▶ [ARTICLE]

::::::::::

InstanceKlass contains everything about a class: constant pool, methods, fields, vtable (for virtual dispatch), itable (for interface dispatch), and initialization state.

Object layout in the heap (oop):

Object Header Layout (64-bit, compressed oops)
Offset	Component	Size	Description
0	Mark Word	64 bits	Tag bits (lock state), GC age (4 bits), identity hash code (31 bits), lock/GC metadata
8	Klass Pointer	32 bits (compressed)	Points to the InstanceKlass in Metaspace
12	Instance data	Variable	Fields: int, long, Object references, etc.
	Padding	0-7 bytes	Alignment to 8-byte boundary

Project Lilliput: This layout is being reworked by Project Lilliput (JEP 450/519), which merges the Klass Pointer into the Mark Word, reducing the base header from 12 bytes to 8 bytes.

For arrays, a 32-bit length field is inserted after the Klass pointer.

The mark word encodes multiple pieces of information. The tag bits indicate lock state: 01 = unlocked, 00 = lightweight-locked, 10 = inflated monitor, 11 = marked by GC. The 31-bit identity hash code is computed lazily upon first call to hashCode(). The 4-bit GC age tracks how many young GC cycles the object has survived (max 15, used for promotion decisions).

Compressed oops: object references are represented as 32 bits with a shift, addressing up to ~32 GB of heap with 32-bit pointers. Decoding: address = heap_base + (narrow_oop << 3).

Where it lives in the code

The mark word, all encoding/decoding logic lives in this class:

C++

// src/hotspot/share/oops/markWord.hpp

class markWord {
 private:
 uintptr_t _value;          // the entire word

 public:
 // Bit layout (64-bit):
 static const int lock_bits       = 2;
 static const int age_bits       = 4;
 static const int hash_bits       = 31;    // max 31 bits for hash
 static const int unused_gap_bits    = 4;    // reserved for Valhalla

 // Lock bit state constants:
 //  00 -> lightweight locked
 //  01 -> unlocked (normal)
 //  10 -> monitor (inflated)
 //  11 -> marked by GC

 // Operations
 uint age() const { return mask_bits(value() >> age_shift, age_mask); }
 markWord incr_age() const {
   return age() == max_age ? markWord(_value) : set_age(age() + 1);
 }
 intptr_t hash() const { return mask_bits(value() >> hash_shift, hash_mask); }
};

src/hotspot/share/oops/markWord.hpp

The oop base (every object in the heap):

C++

// src/hotspot/share/oops/oop.hpp

class oopDesc {
 private:
 volatile markWord _mark;      // mark word (64 bits)

::::::::::

[Records]
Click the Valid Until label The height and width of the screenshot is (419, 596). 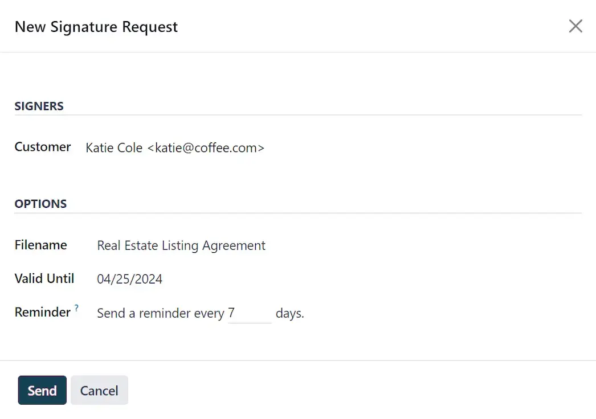point(44,279)
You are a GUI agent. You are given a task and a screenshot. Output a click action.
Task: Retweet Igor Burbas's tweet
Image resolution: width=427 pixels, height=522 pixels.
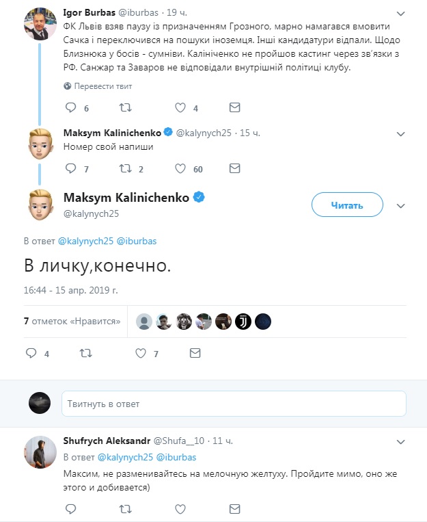point(126,107)
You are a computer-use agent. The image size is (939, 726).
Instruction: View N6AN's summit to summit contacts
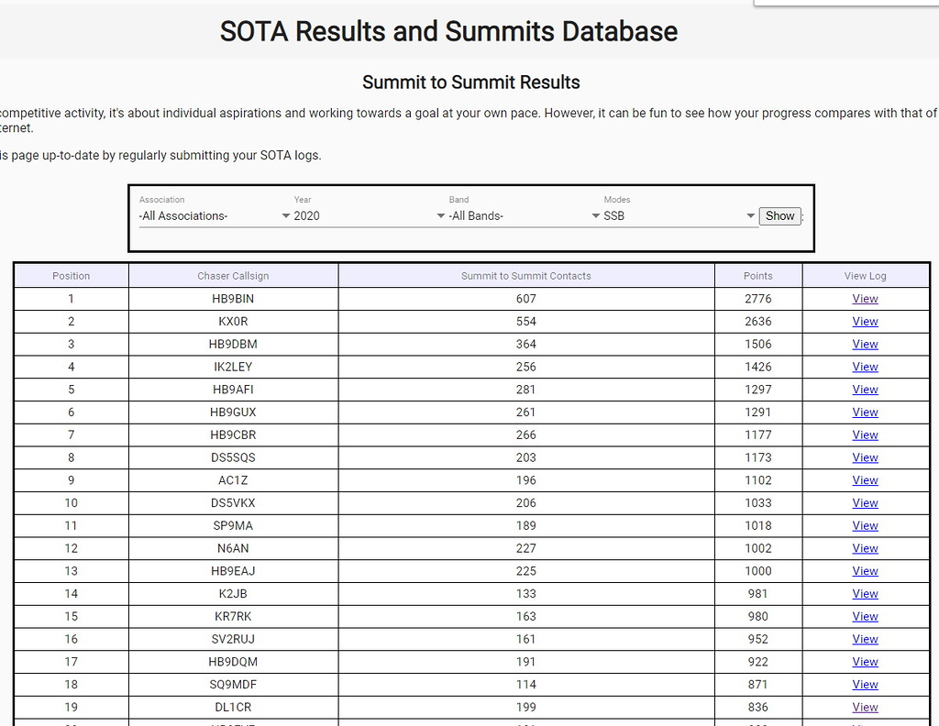click(865, 548)
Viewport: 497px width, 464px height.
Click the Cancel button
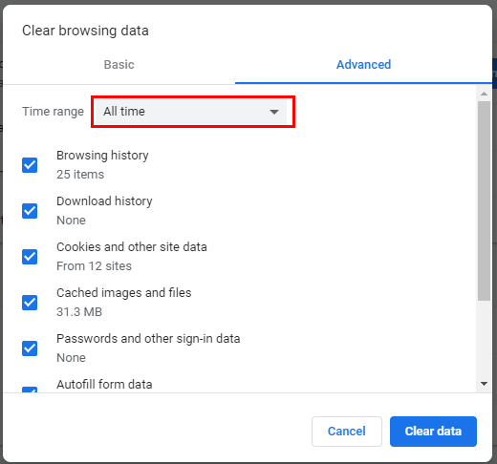click(x=347, y=432)
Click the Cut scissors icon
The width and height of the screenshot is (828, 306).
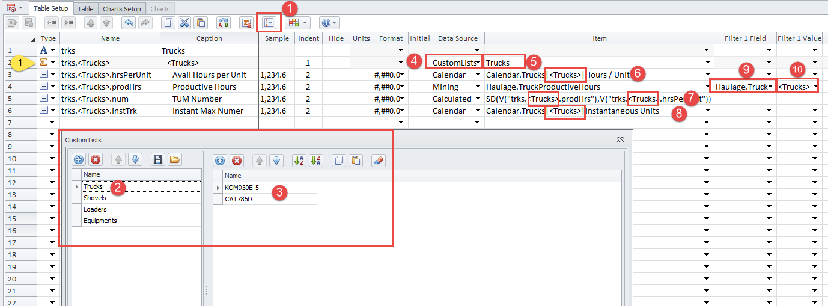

::::::::::

▶ [TASKS TO COMPLETE]
a) Using the article on object layout, decide whether each statement is true: (i) the identity hash code is computed when the object is created; (ii) arrays have a 32-bit length field placed after the Klass pointer; (iii) Project Lilliput shrinks the base header from 12 bytes to 8 bytes. Answer yes or no for each and quote the words that decide it.
b) Turn the paragraph of the article that begins "The mark word encodes multiple pieces of information" into a short list that keeps its main facts.

▶ [THE ANSWERS]
a)
(i) No: "The 31-bit identity hash code is computed lazily upon first call to hashCode()."
(ii) Yes: "For arrays, a 32-bit length field is inserted after the Klass pointer."
(iii) Yes: "reducing the base header from 12 bytes to 8 bytes."

b)
The mark word holds several pieces of information:
- Tag bits for lock state: 01 unlocked, 00 lightweight-locked, 10 inflated monitor, 11 marked by GC.
- A 31-bit identity hash code, computed on the first call to hashCode().
- A 4-bit GC age, which counts how many young GC cycles the object has survived. The maximum is 15, and the value is used for promotion decisions.